## EXERCISE DETAILS
Starting at the line that contains "Click first student's 1.1 Elements checkmark", repeat each line exactly until the records end, keeping both the first and the last.

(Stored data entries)
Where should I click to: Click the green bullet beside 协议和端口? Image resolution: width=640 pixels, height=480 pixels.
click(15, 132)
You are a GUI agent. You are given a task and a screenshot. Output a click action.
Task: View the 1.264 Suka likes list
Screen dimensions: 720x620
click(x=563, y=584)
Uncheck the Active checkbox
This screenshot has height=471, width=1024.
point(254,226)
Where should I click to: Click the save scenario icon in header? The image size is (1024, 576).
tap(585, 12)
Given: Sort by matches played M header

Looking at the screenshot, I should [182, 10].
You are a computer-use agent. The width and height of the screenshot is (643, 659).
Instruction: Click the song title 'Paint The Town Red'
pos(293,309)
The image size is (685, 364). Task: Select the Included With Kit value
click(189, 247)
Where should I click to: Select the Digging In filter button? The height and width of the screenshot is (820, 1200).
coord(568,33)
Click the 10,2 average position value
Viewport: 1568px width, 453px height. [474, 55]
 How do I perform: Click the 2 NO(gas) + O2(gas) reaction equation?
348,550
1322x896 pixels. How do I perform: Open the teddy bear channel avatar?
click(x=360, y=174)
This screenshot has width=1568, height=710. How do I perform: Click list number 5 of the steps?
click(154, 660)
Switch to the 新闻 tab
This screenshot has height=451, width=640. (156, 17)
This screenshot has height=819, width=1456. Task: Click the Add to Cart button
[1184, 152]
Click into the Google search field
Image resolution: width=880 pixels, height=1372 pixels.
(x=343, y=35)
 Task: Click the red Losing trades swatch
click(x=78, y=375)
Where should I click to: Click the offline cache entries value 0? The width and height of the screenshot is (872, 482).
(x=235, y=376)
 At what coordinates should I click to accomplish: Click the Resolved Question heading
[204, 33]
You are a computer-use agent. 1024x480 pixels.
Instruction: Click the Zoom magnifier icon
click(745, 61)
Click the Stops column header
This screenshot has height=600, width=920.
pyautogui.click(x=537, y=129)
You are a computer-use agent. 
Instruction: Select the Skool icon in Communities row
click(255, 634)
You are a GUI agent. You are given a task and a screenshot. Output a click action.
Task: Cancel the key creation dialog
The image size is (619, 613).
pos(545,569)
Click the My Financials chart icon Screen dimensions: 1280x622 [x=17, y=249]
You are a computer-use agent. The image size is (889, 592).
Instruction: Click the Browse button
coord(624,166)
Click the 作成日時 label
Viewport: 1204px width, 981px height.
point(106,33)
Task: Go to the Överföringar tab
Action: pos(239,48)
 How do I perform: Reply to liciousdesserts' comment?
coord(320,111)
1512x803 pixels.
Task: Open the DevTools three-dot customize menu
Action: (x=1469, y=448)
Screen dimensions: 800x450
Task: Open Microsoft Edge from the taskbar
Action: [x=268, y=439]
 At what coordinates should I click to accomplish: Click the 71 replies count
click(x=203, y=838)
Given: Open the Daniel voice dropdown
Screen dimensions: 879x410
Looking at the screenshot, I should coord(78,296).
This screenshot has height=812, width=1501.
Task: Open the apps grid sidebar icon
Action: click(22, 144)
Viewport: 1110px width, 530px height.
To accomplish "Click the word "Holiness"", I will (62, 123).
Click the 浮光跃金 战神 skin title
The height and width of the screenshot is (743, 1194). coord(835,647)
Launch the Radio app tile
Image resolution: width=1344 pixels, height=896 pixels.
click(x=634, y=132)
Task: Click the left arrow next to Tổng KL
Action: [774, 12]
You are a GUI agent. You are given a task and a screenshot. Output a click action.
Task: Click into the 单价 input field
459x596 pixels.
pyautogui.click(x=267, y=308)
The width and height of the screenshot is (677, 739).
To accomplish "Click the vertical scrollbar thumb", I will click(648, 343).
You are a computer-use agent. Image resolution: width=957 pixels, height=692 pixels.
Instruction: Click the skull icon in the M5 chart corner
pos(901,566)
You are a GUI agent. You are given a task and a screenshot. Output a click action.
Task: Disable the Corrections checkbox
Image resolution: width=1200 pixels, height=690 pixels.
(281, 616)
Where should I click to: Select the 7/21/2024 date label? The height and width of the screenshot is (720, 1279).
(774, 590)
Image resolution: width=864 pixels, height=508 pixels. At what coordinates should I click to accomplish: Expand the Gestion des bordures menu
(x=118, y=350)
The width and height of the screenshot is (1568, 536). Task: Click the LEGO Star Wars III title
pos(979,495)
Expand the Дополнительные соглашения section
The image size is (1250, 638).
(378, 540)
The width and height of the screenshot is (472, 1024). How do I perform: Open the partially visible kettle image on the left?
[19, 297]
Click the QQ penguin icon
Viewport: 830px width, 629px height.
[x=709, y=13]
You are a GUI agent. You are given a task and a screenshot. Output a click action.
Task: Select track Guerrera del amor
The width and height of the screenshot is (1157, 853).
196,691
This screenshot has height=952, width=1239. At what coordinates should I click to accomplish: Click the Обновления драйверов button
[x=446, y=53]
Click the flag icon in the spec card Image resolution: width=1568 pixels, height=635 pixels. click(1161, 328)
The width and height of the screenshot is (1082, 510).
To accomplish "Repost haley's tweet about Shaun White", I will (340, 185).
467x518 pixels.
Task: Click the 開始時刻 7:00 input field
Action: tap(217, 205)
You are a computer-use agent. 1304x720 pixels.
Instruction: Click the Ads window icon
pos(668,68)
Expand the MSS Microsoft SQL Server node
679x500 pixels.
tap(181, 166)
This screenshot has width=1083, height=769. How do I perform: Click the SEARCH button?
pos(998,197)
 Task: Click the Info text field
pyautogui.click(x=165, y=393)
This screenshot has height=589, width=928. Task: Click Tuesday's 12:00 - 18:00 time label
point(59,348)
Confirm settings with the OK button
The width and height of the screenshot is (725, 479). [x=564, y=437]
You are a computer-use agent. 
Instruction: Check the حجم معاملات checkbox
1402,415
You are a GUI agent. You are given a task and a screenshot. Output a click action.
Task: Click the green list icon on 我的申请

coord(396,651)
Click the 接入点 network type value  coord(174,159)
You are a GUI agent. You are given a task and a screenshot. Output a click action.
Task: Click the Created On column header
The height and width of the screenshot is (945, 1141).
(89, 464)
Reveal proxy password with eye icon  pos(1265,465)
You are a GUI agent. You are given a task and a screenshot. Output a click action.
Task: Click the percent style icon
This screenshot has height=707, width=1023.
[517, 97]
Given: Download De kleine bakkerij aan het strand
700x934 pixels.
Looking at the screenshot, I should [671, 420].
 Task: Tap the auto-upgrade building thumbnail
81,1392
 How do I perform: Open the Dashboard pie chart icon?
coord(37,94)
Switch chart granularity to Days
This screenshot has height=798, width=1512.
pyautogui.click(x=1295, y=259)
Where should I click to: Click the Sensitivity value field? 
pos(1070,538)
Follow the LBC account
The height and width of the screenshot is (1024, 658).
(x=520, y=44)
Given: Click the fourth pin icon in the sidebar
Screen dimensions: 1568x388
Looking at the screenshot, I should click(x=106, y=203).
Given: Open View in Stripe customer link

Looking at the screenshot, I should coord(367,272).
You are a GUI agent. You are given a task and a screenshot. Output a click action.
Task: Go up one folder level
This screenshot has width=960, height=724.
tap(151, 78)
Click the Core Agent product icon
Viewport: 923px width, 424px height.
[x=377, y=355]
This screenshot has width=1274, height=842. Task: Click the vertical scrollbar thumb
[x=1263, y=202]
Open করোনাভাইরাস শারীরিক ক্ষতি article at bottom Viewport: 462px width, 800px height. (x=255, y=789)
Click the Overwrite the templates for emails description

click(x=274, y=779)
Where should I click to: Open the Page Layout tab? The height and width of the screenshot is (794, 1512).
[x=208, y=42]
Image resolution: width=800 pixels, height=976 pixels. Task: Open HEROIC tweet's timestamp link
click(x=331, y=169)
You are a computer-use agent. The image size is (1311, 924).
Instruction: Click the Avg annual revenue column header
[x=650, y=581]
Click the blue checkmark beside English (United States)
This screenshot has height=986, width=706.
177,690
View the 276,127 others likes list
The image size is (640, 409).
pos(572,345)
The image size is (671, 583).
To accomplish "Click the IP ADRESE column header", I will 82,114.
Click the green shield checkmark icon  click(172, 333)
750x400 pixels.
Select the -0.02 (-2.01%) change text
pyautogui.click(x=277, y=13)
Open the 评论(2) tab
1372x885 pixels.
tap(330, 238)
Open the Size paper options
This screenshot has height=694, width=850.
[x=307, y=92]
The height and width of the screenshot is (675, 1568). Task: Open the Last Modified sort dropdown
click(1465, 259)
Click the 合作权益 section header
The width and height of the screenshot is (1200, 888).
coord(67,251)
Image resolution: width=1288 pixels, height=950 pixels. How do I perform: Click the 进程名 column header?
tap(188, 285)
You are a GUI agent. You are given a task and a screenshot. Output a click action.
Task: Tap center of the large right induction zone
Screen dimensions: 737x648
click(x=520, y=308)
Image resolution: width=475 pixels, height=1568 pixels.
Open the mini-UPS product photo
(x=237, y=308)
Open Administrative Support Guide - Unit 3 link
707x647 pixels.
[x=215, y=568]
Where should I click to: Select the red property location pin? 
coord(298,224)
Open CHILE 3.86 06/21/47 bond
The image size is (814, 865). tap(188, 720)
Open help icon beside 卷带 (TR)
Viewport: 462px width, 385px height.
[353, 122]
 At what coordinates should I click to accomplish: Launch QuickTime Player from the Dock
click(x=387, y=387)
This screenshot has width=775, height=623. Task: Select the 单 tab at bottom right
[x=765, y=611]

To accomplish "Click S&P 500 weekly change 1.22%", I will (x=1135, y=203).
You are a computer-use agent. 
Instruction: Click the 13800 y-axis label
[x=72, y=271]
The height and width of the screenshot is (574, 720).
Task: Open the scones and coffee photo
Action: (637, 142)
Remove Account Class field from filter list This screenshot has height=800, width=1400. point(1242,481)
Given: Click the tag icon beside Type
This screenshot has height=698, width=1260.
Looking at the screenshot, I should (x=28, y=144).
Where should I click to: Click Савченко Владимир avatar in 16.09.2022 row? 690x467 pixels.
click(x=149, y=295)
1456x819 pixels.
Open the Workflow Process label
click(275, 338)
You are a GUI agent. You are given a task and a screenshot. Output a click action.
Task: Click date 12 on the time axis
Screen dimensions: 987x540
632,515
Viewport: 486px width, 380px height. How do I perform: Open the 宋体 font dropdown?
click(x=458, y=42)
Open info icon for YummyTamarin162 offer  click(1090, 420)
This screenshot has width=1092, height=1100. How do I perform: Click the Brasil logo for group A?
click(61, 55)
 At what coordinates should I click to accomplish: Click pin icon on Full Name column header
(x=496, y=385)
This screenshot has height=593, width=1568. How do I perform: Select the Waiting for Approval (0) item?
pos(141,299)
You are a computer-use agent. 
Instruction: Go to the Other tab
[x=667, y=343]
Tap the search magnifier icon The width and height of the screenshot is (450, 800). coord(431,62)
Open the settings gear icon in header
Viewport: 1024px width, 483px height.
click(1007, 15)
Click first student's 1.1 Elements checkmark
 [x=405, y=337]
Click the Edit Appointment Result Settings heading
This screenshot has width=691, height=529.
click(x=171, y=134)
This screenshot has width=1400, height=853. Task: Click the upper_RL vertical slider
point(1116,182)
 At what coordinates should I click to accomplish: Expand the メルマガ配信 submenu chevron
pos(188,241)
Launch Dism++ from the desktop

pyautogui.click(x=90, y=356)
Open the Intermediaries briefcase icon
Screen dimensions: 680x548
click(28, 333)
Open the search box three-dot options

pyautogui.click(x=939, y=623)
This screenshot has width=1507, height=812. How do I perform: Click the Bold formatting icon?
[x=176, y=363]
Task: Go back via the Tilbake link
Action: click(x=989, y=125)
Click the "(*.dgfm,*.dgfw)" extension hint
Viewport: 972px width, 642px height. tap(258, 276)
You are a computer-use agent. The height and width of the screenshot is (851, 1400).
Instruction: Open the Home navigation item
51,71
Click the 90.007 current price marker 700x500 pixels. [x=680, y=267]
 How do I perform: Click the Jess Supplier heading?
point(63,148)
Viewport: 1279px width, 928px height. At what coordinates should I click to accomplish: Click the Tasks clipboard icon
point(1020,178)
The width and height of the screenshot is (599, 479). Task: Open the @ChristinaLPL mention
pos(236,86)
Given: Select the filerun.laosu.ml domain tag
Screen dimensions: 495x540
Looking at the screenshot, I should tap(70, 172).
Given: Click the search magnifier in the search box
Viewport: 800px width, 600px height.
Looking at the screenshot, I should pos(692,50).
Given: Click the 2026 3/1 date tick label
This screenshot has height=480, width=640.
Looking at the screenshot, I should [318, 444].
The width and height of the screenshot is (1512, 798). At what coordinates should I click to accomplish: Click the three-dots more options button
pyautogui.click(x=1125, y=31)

## EXPECTED ANSWER
Click first student's 1.1 Elements checkmark
 [x=405, y=337]
Click the Edit Appointment Result Settings heading
This screenshot has width=691, height=529.
click(x=171, y=134)
This screenshot has width=1400, height=853. Task: Click the upper_RL vertical slider
point(1116,182)
 At what coordinates should I click to accomplish: Expand the メルマガ配信 submenu chevron
pos(188,241)
Launch Dism++ from the desktop

pyautogui.click(x=90, y=356)
Open the Intermediaries briefcase icon
Screen dimensions: 680x548
click(28, 333)
Open the search box three-dot options

pyautogui.click(x=939, y=623)
This screenshot has width=1507, height=812. How do I perform: Click the Bold formatting icon?
[x=176, y=363]
Task: Go back via the Tilbake link
Action: click(x=989, y=125)
Click the "(*.dgfm,*.dgfw)" extension hint
Viewport: 972px width, 642px height. tap(258, 276)
You are a computer-use agent. The height and width of the screenshot is (851, 1400).
Instruction: Open the Home navigation item
51,71
Click the 90.007 current price marker 700x500 pixels. [x=680, y=267]
 How do I perform: Click the Jess Supplier heading?
point(63,148)
Viewport: 1279px width, 928px height. At what coordinates should I click to accomplish: Click the Tasks clipboard icon
point(1020,178)
The width and height of the screenshot is (599, 479). Task: Open the @ChristinaLPL mention
pos(236,86)
Given: Select the filerun.laosu.ml domain tag
Screen dimensions: 495x540
Looking at the screenshot, I should tap(70, 172).
Given: Click the search magnifier in the search box
Viewport: 800px width, 600px height.
Looking at the screenshot, I should pos(692,50).
Given: Click the 2026 3/1 date tick label
This screenshot has height=480, width=640.
Looking at the screenshot, I should [318, 444].
The width and height of the screenshot is (1512, 798). At what coordinates should I click to accomplish: Click the three-dots more options button
pyautogui.click(x=1125, y=31)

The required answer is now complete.